__YOUR GOAL__: Give again, unaltered, the lines of the listing below that run from the line having "Heritage® Fungicide (59, 542)" through the line having "Willowood Azoxy 2SC (62, 863)".

__MATERIALS PROVIDED__:
<<<<
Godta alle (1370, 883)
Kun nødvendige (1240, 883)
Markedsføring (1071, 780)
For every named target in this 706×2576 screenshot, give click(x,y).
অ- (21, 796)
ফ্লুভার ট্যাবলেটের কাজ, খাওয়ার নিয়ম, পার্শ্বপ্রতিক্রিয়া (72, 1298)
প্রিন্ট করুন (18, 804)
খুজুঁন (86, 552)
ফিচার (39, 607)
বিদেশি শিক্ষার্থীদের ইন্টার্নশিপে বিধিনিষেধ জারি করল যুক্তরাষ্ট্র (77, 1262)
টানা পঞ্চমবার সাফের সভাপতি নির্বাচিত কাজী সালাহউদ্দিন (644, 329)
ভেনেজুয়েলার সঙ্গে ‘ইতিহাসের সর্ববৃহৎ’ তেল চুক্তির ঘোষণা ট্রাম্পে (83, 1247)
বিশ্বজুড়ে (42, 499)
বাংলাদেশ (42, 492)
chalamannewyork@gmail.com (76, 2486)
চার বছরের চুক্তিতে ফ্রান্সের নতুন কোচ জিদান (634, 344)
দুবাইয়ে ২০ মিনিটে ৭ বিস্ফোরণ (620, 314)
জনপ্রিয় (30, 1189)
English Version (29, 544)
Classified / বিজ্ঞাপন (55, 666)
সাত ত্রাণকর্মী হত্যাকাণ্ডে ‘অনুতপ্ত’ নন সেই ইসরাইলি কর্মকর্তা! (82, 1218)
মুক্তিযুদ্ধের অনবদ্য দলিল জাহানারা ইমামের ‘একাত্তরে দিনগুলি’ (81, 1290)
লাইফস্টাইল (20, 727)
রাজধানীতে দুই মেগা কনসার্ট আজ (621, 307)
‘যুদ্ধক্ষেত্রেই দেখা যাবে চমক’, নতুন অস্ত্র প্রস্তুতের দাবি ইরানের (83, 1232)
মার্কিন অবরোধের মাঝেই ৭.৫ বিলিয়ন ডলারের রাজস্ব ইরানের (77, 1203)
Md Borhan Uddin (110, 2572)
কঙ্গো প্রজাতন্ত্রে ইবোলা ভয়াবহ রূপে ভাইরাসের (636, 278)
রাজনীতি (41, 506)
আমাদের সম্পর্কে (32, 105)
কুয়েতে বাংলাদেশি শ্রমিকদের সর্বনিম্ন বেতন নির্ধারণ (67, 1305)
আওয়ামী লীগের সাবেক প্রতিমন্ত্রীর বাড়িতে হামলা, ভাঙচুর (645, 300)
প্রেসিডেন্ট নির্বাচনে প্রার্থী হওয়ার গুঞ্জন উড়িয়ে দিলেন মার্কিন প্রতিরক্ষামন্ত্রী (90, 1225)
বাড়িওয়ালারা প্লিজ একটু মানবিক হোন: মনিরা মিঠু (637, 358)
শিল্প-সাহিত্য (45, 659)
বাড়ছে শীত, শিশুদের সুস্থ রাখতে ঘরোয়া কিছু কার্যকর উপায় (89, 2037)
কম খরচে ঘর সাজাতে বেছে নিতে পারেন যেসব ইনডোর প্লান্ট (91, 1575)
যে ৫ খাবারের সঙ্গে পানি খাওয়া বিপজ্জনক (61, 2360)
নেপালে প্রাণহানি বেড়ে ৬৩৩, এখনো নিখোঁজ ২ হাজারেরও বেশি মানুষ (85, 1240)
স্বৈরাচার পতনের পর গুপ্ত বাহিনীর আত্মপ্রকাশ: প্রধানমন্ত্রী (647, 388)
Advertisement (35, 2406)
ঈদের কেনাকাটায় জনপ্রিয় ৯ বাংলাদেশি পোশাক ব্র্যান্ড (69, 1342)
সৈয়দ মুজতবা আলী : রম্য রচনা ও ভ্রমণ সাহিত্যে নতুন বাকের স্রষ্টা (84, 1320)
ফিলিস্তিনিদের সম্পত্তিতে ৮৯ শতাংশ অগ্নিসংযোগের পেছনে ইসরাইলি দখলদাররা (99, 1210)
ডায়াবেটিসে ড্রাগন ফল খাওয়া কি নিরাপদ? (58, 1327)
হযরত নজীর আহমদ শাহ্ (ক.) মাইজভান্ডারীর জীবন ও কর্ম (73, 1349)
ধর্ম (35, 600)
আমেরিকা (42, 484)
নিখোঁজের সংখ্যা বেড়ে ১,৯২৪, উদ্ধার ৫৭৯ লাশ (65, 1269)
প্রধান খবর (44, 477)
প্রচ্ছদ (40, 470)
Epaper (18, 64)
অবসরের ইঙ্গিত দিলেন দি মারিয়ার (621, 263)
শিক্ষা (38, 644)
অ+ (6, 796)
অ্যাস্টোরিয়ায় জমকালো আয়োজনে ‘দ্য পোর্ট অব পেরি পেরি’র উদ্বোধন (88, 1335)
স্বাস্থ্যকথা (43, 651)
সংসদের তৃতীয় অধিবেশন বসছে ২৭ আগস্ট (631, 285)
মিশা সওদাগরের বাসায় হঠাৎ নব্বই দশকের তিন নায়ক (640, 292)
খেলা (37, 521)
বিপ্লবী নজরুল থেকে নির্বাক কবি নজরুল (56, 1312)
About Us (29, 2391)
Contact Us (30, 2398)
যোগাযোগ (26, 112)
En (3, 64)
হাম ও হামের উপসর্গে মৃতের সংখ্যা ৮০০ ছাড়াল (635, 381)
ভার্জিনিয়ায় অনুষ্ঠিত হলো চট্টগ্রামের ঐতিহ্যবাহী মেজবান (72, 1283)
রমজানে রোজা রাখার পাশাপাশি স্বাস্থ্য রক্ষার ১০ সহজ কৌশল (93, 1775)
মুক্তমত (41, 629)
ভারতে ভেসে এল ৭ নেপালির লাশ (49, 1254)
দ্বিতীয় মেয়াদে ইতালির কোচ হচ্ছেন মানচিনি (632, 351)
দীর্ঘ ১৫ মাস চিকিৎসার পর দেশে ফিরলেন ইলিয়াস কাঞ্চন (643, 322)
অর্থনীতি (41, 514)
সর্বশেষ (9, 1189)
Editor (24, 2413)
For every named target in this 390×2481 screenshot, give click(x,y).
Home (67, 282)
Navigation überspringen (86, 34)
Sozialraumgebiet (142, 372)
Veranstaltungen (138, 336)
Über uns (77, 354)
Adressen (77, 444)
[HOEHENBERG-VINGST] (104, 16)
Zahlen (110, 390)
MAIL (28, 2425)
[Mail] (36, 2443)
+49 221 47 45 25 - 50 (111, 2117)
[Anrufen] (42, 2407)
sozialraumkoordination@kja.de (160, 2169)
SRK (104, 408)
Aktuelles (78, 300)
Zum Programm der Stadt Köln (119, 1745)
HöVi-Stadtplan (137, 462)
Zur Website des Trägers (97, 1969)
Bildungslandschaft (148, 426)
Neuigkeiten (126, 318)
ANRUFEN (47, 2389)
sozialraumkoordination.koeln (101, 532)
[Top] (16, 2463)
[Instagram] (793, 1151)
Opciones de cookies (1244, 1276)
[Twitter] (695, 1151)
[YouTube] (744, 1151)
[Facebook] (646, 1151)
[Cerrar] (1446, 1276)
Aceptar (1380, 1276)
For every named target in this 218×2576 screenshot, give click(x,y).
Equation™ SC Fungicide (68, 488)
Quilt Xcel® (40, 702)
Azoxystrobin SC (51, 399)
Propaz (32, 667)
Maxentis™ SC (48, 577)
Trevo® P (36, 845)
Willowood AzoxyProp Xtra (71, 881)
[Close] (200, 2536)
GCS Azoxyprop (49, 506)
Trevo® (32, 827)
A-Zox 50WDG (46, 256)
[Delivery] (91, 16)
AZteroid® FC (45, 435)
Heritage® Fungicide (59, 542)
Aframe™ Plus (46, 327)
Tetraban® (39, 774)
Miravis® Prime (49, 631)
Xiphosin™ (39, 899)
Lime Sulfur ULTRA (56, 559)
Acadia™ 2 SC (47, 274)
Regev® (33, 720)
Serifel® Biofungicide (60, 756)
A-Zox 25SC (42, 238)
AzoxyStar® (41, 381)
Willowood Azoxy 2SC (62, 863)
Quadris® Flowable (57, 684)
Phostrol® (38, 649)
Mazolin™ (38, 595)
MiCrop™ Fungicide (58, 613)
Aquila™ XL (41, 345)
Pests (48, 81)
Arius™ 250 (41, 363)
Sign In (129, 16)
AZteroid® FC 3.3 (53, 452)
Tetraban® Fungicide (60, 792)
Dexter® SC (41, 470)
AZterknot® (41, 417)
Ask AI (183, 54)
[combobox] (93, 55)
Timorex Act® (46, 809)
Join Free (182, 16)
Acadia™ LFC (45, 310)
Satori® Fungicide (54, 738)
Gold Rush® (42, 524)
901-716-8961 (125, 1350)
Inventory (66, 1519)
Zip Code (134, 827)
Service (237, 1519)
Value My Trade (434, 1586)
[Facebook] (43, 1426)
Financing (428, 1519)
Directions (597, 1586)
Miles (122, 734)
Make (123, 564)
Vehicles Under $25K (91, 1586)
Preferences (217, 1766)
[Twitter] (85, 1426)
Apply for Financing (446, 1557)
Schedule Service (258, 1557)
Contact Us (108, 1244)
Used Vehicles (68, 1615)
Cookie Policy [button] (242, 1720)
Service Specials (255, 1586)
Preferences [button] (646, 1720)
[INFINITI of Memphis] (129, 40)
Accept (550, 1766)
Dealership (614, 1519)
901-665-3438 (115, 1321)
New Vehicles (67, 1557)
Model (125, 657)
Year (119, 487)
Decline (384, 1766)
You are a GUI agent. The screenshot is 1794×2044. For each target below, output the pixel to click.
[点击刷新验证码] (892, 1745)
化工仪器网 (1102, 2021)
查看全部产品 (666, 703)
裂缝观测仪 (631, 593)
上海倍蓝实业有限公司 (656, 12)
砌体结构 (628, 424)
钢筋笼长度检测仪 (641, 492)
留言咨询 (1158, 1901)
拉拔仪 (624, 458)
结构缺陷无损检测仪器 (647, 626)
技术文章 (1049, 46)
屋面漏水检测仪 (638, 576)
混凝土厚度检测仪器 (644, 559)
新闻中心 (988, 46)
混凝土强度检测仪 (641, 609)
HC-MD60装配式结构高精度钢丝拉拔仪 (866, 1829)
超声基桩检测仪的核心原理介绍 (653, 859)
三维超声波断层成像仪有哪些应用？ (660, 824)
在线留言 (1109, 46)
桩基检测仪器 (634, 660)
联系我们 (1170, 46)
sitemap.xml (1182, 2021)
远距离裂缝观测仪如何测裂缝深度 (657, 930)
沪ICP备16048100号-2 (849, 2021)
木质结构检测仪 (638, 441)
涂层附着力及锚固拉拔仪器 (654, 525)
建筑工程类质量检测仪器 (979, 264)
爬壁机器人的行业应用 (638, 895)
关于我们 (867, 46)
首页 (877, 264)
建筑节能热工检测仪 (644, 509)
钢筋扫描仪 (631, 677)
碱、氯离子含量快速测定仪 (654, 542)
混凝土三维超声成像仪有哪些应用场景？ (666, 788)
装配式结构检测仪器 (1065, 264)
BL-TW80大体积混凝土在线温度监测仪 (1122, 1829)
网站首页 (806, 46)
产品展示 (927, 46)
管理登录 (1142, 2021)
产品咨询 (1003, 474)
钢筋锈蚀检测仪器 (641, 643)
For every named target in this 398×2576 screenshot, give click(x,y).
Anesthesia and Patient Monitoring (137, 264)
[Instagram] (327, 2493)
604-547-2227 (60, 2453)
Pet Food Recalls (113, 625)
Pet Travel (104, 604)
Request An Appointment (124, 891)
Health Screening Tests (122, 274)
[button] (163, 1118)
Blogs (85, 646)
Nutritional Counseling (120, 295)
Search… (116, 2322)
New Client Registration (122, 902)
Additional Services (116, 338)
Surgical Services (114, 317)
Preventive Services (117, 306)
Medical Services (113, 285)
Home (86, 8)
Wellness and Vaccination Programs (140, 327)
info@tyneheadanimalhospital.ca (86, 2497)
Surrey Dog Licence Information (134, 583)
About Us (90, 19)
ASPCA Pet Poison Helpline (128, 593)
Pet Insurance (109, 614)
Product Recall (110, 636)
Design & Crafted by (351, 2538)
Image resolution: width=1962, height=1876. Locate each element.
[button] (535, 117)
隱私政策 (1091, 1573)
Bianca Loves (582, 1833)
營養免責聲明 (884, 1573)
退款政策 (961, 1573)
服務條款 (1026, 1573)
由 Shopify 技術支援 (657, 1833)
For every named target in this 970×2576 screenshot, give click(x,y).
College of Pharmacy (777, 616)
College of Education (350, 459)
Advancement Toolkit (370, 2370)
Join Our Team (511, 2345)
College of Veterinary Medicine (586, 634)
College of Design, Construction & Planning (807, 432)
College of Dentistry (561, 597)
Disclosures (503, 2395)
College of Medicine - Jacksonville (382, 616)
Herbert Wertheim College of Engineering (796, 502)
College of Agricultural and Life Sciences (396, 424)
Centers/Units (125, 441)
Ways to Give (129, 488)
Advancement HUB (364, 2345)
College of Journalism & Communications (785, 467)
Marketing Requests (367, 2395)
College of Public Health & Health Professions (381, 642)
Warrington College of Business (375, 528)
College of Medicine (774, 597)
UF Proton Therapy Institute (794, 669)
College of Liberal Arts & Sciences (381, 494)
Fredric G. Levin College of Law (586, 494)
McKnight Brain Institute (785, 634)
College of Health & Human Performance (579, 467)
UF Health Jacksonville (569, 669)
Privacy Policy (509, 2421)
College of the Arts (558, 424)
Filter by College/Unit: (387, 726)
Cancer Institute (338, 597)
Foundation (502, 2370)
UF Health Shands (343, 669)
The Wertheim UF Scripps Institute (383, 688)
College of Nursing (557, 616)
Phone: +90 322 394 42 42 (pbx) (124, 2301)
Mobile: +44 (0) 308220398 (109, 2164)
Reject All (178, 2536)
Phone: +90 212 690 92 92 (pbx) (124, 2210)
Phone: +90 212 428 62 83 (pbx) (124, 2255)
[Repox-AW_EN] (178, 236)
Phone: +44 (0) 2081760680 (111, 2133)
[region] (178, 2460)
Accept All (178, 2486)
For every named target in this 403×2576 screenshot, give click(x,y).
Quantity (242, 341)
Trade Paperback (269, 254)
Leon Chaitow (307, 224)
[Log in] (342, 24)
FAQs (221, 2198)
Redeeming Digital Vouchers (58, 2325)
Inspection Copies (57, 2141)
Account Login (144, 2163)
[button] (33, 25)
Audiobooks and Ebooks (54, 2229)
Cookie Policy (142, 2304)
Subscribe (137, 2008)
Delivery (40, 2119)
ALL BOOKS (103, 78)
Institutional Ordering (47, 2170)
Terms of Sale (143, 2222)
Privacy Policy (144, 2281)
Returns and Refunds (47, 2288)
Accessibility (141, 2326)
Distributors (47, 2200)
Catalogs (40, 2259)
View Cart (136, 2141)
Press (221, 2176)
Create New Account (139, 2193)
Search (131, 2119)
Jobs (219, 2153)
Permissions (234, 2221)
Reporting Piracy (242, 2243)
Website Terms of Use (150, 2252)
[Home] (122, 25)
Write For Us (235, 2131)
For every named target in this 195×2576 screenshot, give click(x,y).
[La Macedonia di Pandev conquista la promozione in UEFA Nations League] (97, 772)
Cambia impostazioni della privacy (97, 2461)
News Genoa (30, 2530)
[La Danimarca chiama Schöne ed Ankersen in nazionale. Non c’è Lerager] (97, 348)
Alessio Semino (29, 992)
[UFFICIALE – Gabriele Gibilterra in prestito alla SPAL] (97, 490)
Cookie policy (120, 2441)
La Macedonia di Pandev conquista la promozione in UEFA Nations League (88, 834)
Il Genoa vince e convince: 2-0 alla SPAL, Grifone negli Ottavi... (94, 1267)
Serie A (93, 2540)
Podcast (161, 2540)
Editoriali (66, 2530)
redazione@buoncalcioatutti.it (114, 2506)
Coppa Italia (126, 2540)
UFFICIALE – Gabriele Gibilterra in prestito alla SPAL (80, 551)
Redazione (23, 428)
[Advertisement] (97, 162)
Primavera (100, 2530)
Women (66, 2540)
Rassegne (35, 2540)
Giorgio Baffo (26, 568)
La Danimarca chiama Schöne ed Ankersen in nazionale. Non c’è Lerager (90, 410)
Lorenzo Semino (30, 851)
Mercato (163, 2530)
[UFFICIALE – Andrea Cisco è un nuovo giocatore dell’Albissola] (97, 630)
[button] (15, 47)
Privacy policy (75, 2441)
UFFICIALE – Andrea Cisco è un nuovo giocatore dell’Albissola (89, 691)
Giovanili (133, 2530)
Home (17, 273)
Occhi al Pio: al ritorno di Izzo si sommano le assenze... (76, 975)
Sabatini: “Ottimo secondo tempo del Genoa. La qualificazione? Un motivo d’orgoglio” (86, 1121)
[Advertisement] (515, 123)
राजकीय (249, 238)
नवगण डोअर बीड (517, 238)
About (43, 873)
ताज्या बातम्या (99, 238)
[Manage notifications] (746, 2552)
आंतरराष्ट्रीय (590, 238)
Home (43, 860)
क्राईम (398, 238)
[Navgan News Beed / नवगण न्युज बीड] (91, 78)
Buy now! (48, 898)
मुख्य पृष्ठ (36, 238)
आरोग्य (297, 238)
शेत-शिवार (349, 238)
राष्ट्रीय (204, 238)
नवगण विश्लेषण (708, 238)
>>>>
__OUTPUT FOR THIS EXERCISE__:
Heritage® Fungicide (59, 542)
Aframe™ Plus (46, 327)
Tetraban® (39, 774)
Miravis® Prime (49, 631)
Xiphosin™ (39, 899)
Lime Sulfur ULTRA (56, 559)
Acadia™ 2 SC (47, 274)
Regev® (33, 720)
Serifel® Biofungicide (60, 756)
A-Zox 25SC (42, 238)
AzoxyStar® (41, 381)
Willowood Azoxy 2SC (62, 863)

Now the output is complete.